- _SOURCE TEXT_
------------------------------------------------------------
| Version 14 (modified by , 15 years ago) ( diff ) |
|---|
PS1 IPP Czar Logs for the week 2010.12.13 - 2010.12.19
(Up to PS1 IPP Czar Logs)
Monday : 2010.12.13
Lots of update processing triggered by the postage stamp server has been going on for the past several days. Except for some requests for chips with reduction STDSCIENCE_V0 things have been progressing smoothly.
- 12:40 (bills) added label MD02.2010.rerun to stdscience 562 exposures. About 1/2 hour later pantasks died. Restarted it at 13:31
- 17:08 (heather) under my own stdscience, processed darktest%.20101213 to investigate edge nans. Queued darktest.201012013, consisting of 100 i band images, for the static masking (and the autogeneration of the static masks).
Tuesday : 2020.12.14
Update storm seems to have passed during the night.
Many faults from old chipRuns with reduction STDSCIENCE_V0 (chip_id ~= 20000). Many (if not all) of the config dump files for this reduction refer to files that no longer exist. I set the state to goto_purged but I have not yet pulled the trigger and set label to goto_cleaned.
- 08:00 Queued MD02 nightly stacks. Label MD02.2010.rerun. Data group is MD02.V2.$date to distinguish from the MD02 stacks run previously with data group MD02.$date
- 10:40 (Serge) Many diffs have faults. Started revert for diff (through czartool). I don't see anything else.
- 11:00 (Serge) I ran ~heather/sshToNodes.py ipp /usr/local/sbin/nfscheck as ipp and all nodes tell they are OK.
------------------------------------------------------------
- _DATA SEGMENT_

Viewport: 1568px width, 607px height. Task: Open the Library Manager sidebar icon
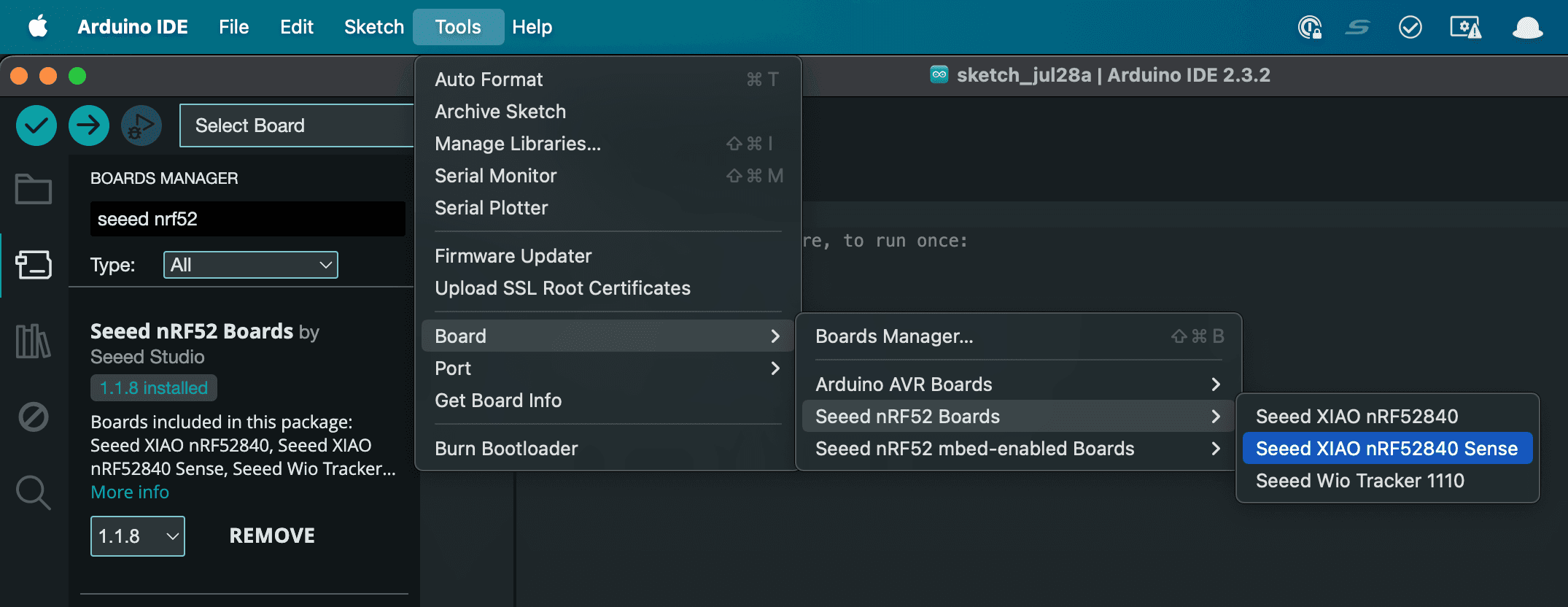[34, 341]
------------------------------------------------------------
- _ASSIGNMENT A_
Reproduce everything in the IPP czar log from "Many faults from" down to "label to goto_cleaned.".
- _ASSIGNMENT B_
Write what comes next in the IPP czar log, picking up after its last entry.
The data is not needed for this work.

- _ANSWER A_
Many faults from old chipRuns with reduction STDSCIENCE_V0 (chip_id ~= 20000). Many (if not all) of the config dump files for this reduction refer to files that no longer exist. I set the state to goto_purged but I have not yet pulled the trigger and set label to goto_cleaned.

- _ANSWER B_
- 11:20 (Serge) Repeated entry in logs of failed jobs:
I/O error code: 102 -> pmFPAfileWrite (pmFPAfileIO.c:340): Known programming error Error: file->mode != PM_FPA_MODE_INTERNAL is not true. -> pmFPAfileIOChecks (pmFPAfileIO.c:90): I/O error failed WRITE in FPA_AFTER block for PSPHOT.BACKMDL.STDEV -> main (ppSub.c:89): I/O error Unable to close files. Unable to perform ppSub: 2 at /home/panstarrs/ipp/psconfig//ipp-20101206.lin64/bin/diff_skycell.pl line 400.
Gene speaks: "[...] hitting the same failure which [...] i mentioned earlier this morning. let's let them fail [and fix later]"
- 13:14 stopping processing in order to update the build. Need to wait a few minutes to let the running stacks finish.
- 13:41 rebuild complete processing restarted. set label STS.20101202 to inactive temporarily until fix is confirmed. Reverted the diff faults.
- 14:45 set label STS.20101202 to active. Added MD02.2010.rerun to survey.dist and added label to distribution pantasks.
- 15:48 (Serge) Added ippMonitor as mysql user on ippdb:
CREATE USER 'ippMonitor'@'ipp004.ifa.hawaii.edu' IDENTIFIED BY 'ippMonitor'; GRANT REPLICATION CLIENT ON *.* TO 'ippMonitor'@'ipp004.ifa.hawaii.edu'; FLUSH PRIVILEGES;
Modified ippMonitor/raw/site.php so that czar tool can check replication status on ippdb02 (SVN 30034).